A nice complement to both of the above presentations was Designing for Flow (Bruno Figueiredo) which talked about how user interfaces need to “get out of the way” of the user.

Luis SuarezIBM was there, as one of the sponsors of the event, and some of my colleagues presented sessions entitled Web 2.0 Goes to Work and IBM’s Grounds-Up Social Software Transformation. My friend Luis Suarez also gave an excellent short talk on the main stage about how he gave up email.

The standout presentation of the conference, for me, was Electricity 2.0 (Tom Raftery), subtitled “Using The Lessons Of the Web To Improve Our Energy Networks”. To me, this talk really showed the way forward – we now have a lot of technology which is about collaboration and adaptiveness, why shouldn’t we be thinking bigger and applying the read/write ethos of the social web to the read-only energy grids built over 100 years ago?

If you want to catch up on any of the presentations from the Expo, you can find most of them on SlideShare.

New ideas, old ideas, and controversy

The disappointment for me was that there weren’t many genuinely new applications on display. A lot of the announcements and new startups did seem to be “me-too” ideas, and that was disappointing. Perhaps the most genuinely interesting and novel application was Soundcloud, a kind of “Flickr for music” which provides a platform for social sharing and editing of audio files.

On the back of this question of why there was nothing “new” was a debate sparked by Dennis Howlett about whether Web 2.0 has ever really had any benefit. It’s an interesting debate that Tim O’Reilly himself commented on. Tim’s presentation at the conference talked a lot about how the technology could shape society in the future – as I mentioned last week when I wrote about Smarter Planet, this is something with a growing groundswell of opinion behind it.

The surprising aspect of the conference for me, as someone who is “in the space” and spends a lot of time on this technology, is that even after 3 or 4 years of what seems to me to have been blanket coverage and hype around Web 2.0 (in my little corner of the Internet at least…) – there are still people who don’t get it.
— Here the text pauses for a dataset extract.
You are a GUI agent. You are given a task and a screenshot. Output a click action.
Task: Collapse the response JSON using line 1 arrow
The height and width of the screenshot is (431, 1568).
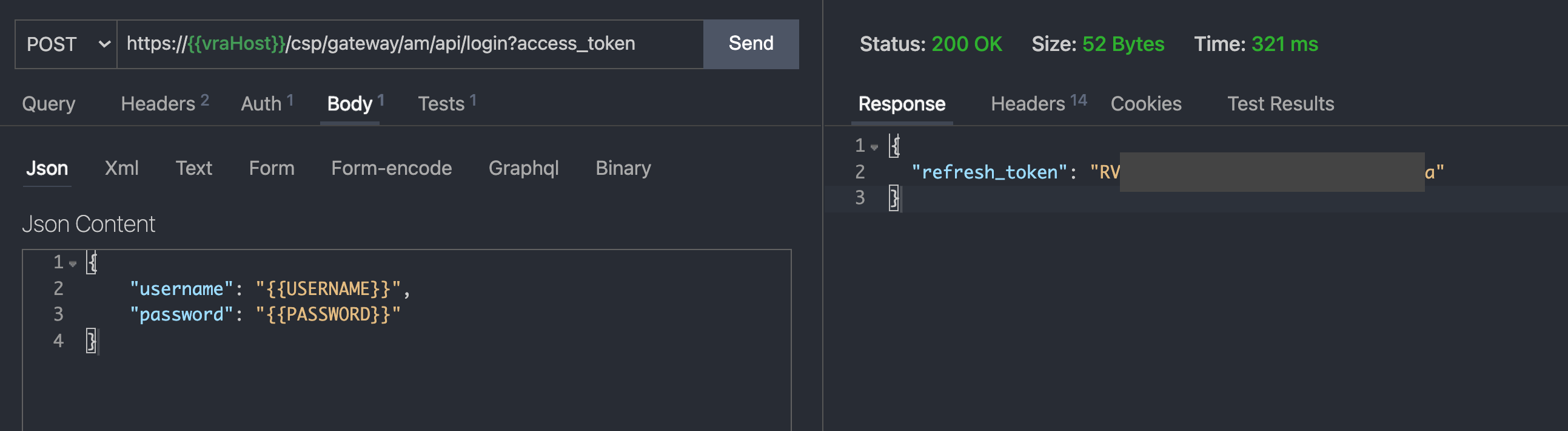click(x=875, y=146)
I had at least one conversation in which I ended up explaining feeds and mashups to a newcomer to the space. Even when new technologies seem obvious to us, we have to remember that there are still people to bring on board.

Other thoughts

Network FAILUndoubtedly the most frustrating part of the conference experience was the patchy wifi coverage and connectivity. Most attendees had their laptops with them; most also had at least one smart phone (iPhones were pretty common); and in my case I also had a wireless camera. So I guess that any tech conference these days needs to budget for 2-3 IP addresses per person and the bandwidth to accommodate promiscuous bloggers, Twitterers, and journalists… some of whom want to stream video too. It’s a tricky problem of course, and one which conference organisers need to work on with venue providers. The issue was most marked during the keynotes when many attendees were in the main hall all trying to hit the same routers (I assume) and the connections just kept dropping. If you’re going to run an event like this and encourage people to blog, post images, Twitter and tag, then connectivity is going to be key.

Conclusions

A good conference, although as usual I found the most exciting aspect was the networking opportunity it presented. I guess I was left feeling a bit disappointed based on the unreasonable expectation that there would be some shiny new idea, rather than an evolution and progress with the ideas that I’ve been following for the past several years… but looking back on it, it was a thoroughly worthwhile experience.